OpenShift Container Platform uses Software Defined Networking (SDN) as the default Cluster Network Interface (CNI) provider. OpenShift SDN sets up cluster networking which facilitates the communication between the pods. It does so by configuring an overlay network using Open VSwitch (OVS).

In every node, an OVS bridge (br0) is created. Whenever any packet reaches the OVS bridge, the packet is checked against the flow rules in the flow-tables. After processing the packet through the flow-tables, all the actions corresponding to the matching flow rules are applied to the packet.

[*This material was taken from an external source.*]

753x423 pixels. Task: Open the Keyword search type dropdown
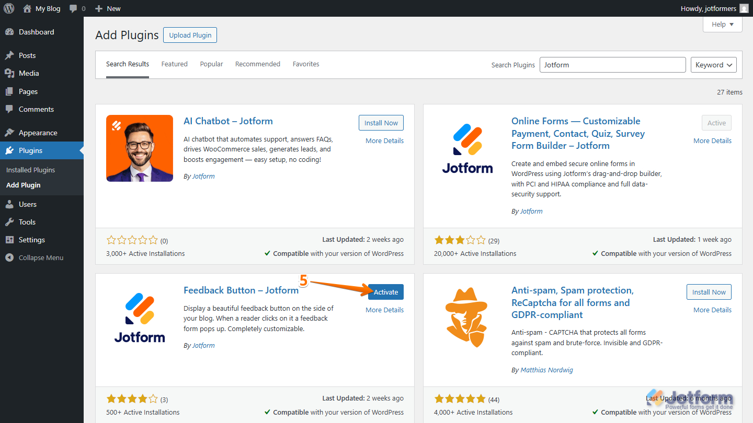[713, 65]
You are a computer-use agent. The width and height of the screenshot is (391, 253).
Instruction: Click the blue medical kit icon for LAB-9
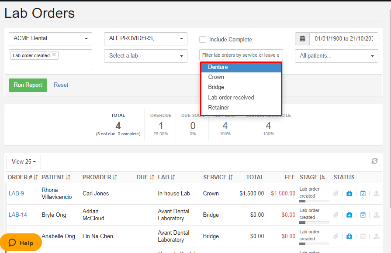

An internal interface (tun0) is configured on each node and is connected to the OVS bridge via a port. A route is added in the node’s routing table for sending all traffic destined for the pod network CIDR to the tun0 interface. The tun0 will send it to the OVS bridge for processing the packet through the flow tables.

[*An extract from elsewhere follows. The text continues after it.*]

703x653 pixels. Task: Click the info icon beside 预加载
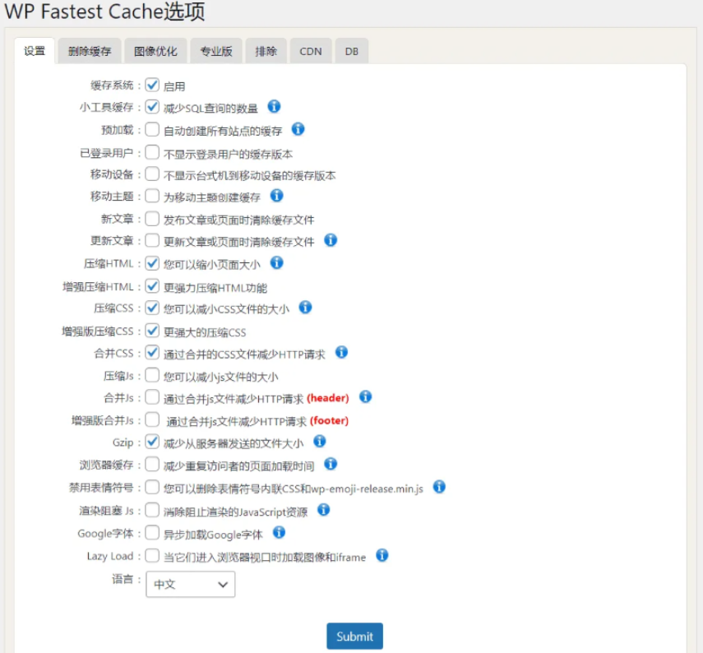[x=298, y=129]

OpenShift SDN uses Virtual Extensible LAN (VXLAN) tunnels to set up an overlay network between all the nodes in a cluster. The VXLAN tunnels are used to send traffic from one node to another, thus also enabling communication between pods belonging to different nodes. In every node, a VXLAN interface (vxlan0) is configured and is also connected to the OVS bridge via a port. Whenever a packet is needed to be forwarded from one node to another one, the bridge (br0) on the first node sends the packet to the corresponding vxlan0 interface. The vxlan0 interface then encapsulates the packet and sends it to the other node. When the packet is received by the vxlan0 interface on the other node, it first removes the encapsulation from the packet and then sends the packet to the bridge (br0) for further processing.

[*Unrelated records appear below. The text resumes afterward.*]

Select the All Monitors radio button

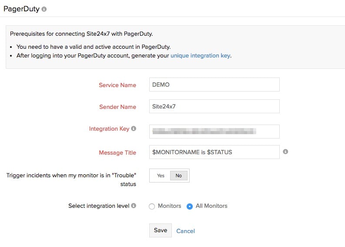(190, 206)
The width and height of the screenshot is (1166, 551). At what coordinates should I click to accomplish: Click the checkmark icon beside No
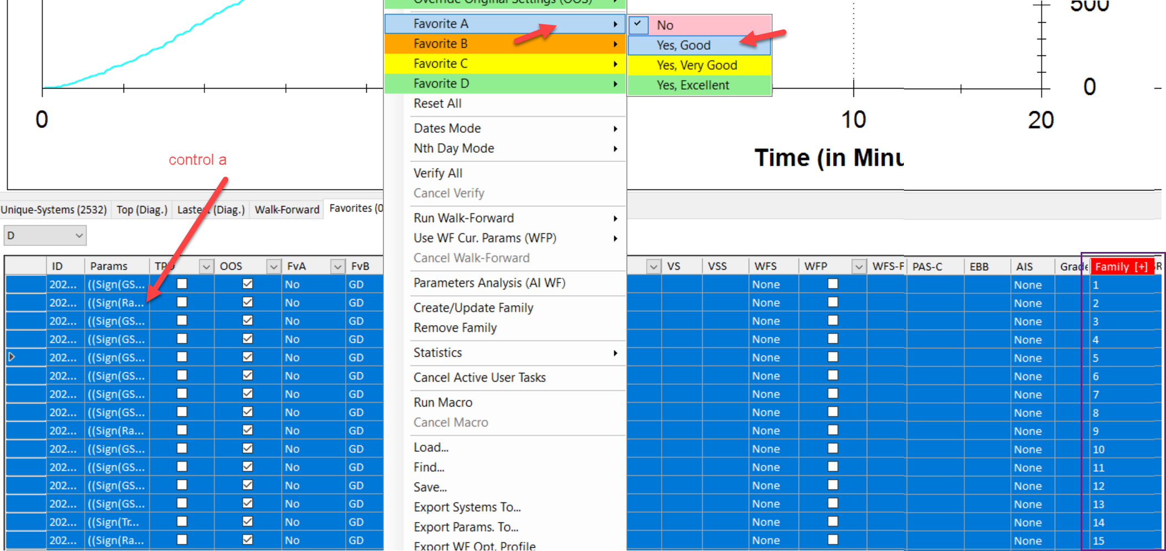[x=638, y=24]
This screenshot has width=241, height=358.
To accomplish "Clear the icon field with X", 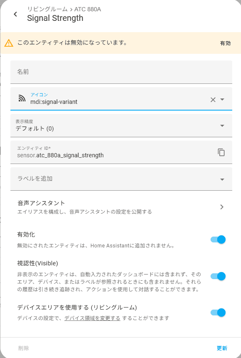I will tap(213, 100).
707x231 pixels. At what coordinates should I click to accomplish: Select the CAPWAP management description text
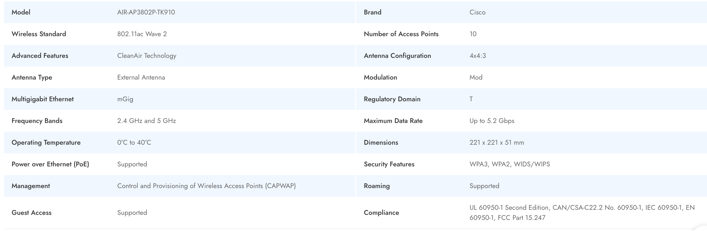[206, 185]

Every pod that is provisioned on a node is configured with a virtual ethernet pair, one interface in the pod’s network namespace and the other interface in the node’s network stack. The ethernet interface that is configured in the node’s network stack is connected to the OVS bridge via a port.

There can be 3 different types of communications a pod can have: 1) Pod to pod communication, 2) Pod to service communication, and 3) Pod to external host communication. The packet flow from source to destination for these different scenarios are described in the following sections.

Pod to pod communication

In pod to pod communication, a pod tries to communicate with another pod directly. For example, pod A wants to communicate with pod B. In this case, directly communicating would mean that either pod A uses pod B’s DNS name or pod B’s IP address. The two pods may be in the same node or in different nodes. In the following sections we will see how both scenarios are handled in OpenShift SDN.

In the same node

Fig. 1 shows how pod to pod communication takes place when both the pods belong to the same node.

Pod to pod communication in the same node

Fig. 1: Pod to pod communication in the same node.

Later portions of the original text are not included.